She recognizes the voice; it belongs to the man who'd shown up right after she'd dispatched Sorodkin. Apparently he had been seconds away from doing what she had - bad timing all around. Five minutes later, she could have let him have her mark and claimed the fee for nothing. Her client would never know.

"Let me know if you want me to slide something underneath you to keep you dry and dignified," he adds. "'Coz Coulson won't let me untie you. Didn't even want me to bring you onboard; keeps trying to get me to toss you out the cargo door."

"Never mind. It was a rhetorical question," she says. She carefully modulates her voice so it won't come out like a moan; her head is still throbbing with the after-effects of whatever she's been hit with, and the bandaged arm where it hit smarts something fierce. She forces herself to open her eyes wide and take in her surroundings.

The plane she's in is unlike anything she's ever seen, stuffed to the rafters with unfamiliar tech. Natasha finds herself idly wondering whether anyone in Russia is aware they lost the arms race decades ago, not that they'd admit it.

"Don't get any ideas," a flat voice behind her disrupts her musings. "If I find out you have one of those spy cam implants in your eyeballs, I'll rip them out with my bare hands."

The man – Coulson? - sniffs in indignation. But seriously. Spy cams in eyeballs? That's a thing? Interesting...

"So why don't you look out of the window instead of trying to memorize your surroundings, Miss Romanoff. Maybe you'll see the ghosts of the 347 people you killed in the last three years, and consider your wicked ways. Barton - you are in so much shit."

So they know who she is, and are in disagreement about what to do with her. But she's still alive, thanks apparently to the good graces and questionable judgment of the one called Barton.

She looks at her original captor.
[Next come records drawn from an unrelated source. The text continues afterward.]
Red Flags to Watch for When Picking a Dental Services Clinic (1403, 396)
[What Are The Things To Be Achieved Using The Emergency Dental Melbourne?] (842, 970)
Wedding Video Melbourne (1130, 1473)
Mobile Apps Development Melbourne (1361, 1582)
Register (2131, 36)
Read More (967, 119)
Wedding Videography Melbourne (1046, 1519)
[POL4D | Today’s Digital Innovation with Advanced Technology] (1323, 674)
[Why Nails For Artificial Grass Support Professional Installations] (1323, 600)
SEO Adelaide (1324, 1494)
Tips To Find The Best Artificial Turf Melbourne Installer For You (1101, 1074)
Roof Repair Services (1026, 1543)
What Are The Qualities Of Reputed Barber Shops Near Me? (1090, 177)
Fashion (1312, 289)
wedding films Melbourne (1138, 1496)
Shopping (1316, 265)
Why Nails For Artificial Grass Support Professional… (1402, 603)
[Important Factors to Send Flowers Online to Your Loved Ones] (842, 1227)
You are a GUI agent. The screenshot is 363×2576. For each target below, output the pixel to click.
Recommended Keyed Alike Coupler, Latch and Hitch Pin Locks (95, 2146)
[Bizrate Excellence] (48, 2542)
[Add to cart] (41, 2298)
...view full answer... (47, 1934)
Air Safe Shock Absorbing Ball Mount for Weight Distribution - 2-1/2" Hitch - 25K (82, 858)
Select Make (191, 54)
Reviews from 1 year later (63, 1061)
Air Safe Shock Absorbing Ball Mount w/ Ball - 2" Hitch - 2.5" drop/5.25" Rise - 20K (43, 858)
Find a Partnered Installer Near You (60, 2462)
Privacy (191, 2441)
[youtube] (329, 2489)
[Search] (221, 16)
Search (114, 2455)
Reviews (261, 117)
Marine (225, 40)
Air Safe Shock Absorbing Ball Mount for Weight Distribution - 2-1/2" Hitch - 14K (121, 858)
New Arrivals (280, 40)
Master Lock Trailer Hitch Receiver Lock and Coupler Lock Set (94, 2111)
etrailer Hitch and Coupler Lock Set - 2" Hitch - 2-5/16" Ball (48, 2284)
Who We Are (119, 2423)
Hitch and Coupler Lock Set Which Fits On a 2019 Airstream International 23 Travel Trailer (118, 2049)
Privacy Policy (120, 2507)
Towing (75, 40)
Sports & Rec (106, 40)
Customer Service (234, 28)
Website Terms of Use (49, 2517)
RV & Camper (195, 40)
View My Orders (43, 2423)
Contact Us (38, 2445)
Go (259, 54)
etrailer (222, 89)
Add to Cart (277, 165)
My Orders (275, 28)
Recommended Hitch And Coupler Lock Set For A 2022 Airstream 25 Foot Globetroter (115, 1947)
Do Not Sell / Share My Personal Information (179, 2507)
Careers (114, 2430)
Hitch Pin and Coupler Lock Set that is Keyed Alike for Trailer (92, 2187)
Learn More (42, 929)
He's still mostly a silhouette against the lights, but she can see his hands now; the calluses on them are nothing she's seen before, at least not on an operative. He seems to be the more amenable of the two, even setting aside the fact that so far he is winning the tug-of-war that could end her.

Searching her mind she's not actually sure she wants him to succeed. It's been a long road, and Natasha is tired from far more than the tranquilizer dart he must have shot her with. Still, it never hurts to play along, see where things might go.

"Is your friend always like that?" she asks him.

"Yep. Behind that suit and tie and the bland smile hides a full-blooded psychopath," Barton replies cheerfully. "You should see what he does to me when I file my expense reports. Hey, with any luck, you may yet."

"And why would I care about how your Mr. Coulson deals with expense reports?" she asks, not unreasonably.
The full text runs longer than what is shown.